The minimal recipe defaults to `primary_metric: mse`. Realistic
recipes add:

```yaml
5_evaluation:
  fixed_axes:
    primary_metric: mse
    point_metrics: [mse, rmse, mae]
    relative_metrics: [relative_mse, r2_oos]
    benchmark_scope: per_target_horizon
    ranking: by_relative_metric
```

For statistical inference (DM / MCS / SPA / Reality Check), enable
L6 — see the [encyclopedia L6 page](../encyclopedia/l6/index.md).

## Output (Layer 8)

`manifest.json` records the canonical-key-ordered recipe, per-cell
sink hashes, and provenance (Python / package versions, lockfile, git
SHA, OS, CPU). `out/walkthrough/cell_001/` carries:

- `forecasts.csv` — y_true / y_pred per origin
- `metrics.json` — point / relative metrics
- `cell_manifest.json`
- `figures/` — when L7 importance is enabled

## Replication contract

```bash
macroforecast replicate out/walkthrough/manifest.json
```

Returns a `ReplicationResult` with `recipe_match=True` and
`sink_hashes_match=True` when every artifact reproduces bit-for-bit.
This is the package's core promise; if it fails, file an issue.

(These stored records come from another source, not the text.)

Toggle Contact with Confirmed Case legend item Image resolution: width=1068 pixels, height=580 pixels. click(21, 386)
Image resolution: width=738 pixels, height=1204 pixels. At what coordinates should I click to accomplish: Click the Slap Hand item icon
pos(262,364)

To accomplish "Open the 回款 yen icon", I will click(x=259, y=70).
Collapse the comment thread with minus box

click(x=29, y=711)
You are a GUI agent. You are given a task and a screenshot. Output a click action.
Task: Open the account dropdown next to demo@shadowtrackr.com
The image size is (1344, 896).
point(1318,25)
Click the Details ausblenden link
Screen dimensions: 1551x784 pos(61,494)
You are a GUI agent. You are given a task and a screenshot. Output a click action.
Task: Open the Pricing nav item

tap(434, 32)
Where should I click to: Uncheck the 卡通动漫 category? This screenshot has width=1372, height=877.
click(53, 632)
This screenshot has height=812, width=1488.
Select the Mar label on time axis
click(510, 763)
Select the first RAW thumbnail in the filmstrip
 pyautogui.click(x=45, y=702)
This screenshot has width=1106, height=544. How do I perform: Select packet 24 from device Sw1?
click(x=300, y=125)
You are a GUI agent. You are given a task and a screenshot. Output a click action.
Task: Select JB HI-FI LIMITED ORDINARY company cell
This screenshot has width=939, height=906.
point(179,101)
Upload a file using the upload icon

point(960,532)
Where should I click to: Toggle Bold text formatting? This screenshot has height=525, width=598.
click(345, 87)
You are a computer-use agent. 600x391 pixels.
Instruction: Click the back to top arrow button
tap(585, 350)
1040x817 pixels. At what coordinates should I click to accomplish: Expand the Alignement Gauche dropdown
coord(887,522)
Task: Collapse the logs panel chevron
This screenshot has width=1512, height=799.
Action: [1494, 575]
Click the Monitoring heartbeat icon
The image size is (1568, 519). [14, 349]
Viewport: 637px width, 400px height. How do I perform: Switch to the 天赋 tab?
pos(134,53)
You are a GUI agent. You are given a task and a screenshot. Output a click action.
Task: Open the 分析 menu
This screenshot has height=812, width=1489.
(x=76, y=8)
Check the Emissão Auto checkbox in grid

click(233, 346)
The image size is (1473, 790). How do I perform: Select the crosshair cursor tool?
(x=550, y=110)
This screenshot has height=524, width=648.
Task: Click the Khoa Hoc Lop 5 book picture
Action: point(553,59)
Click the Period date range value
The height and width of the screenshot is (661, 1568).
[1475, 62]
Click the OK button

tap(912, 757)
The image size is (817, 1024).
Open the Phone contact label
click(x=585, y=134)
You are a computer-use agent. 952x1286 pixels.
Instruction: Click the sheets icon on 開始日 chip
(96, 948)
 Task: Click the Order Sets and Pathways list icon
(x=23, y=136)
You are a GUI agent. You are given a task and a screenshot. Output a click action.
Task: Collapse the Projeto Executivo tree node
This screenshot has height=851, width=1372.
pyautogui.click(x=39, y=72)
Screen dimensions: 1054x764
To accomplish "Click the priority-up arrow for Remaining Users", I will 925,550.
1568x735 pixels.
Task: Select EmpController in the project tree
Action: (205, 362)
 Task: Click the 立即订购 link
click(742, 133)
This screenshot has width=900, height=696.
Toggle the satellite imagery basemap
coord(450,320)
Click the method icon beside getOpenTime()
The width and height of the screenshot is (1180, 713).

## Programmatic equivalent (`mf.Experiment`)

```python
import macroforecast as mf

# One-shot
result = mf.forecast(
    dataset="fred_md",
    target="INDPRO",
    horizons=[1, 3, 6],
    model_family="ridge",
    output_directory="out/quickstart",
)
print(result.metrics)

# Builder (multi-cell horse race)
exp = (
    mf.Experiment(dataset="fred_md", target="INDPRO", horizons=[1, 3, 6])
      .compare_models(["ridge", "lasso", "ar_p"])
)
horse_race = exp.run(output_directory="out/horse_race")
print(horse_race.ranking)
print(horse_race.replicate().sink_hashes_match)  # True
```

## How to write your own replication page

1. Copy this file's structure into `study_<n>.md`.
2. Fill **Paper / Year / Source** in the page header.
3. Drop the recipe YAML into
   `examples/recipes/replications/study_<n>.yaml` and commit it.
4. Run the recipe + replicate; capture the per-cell metrics in the
   "Expected artifacts" section.
5. Note which axes are paper-faithful vs simplified (e.g. an
   approximation of the published method).

See [study_1.md](study_1.md), [study_2.md](study_2.md),
[study_3.md](study_3.md), [study_4.md](study_4.md) for the four
maintainer replications (filled in as each study runs).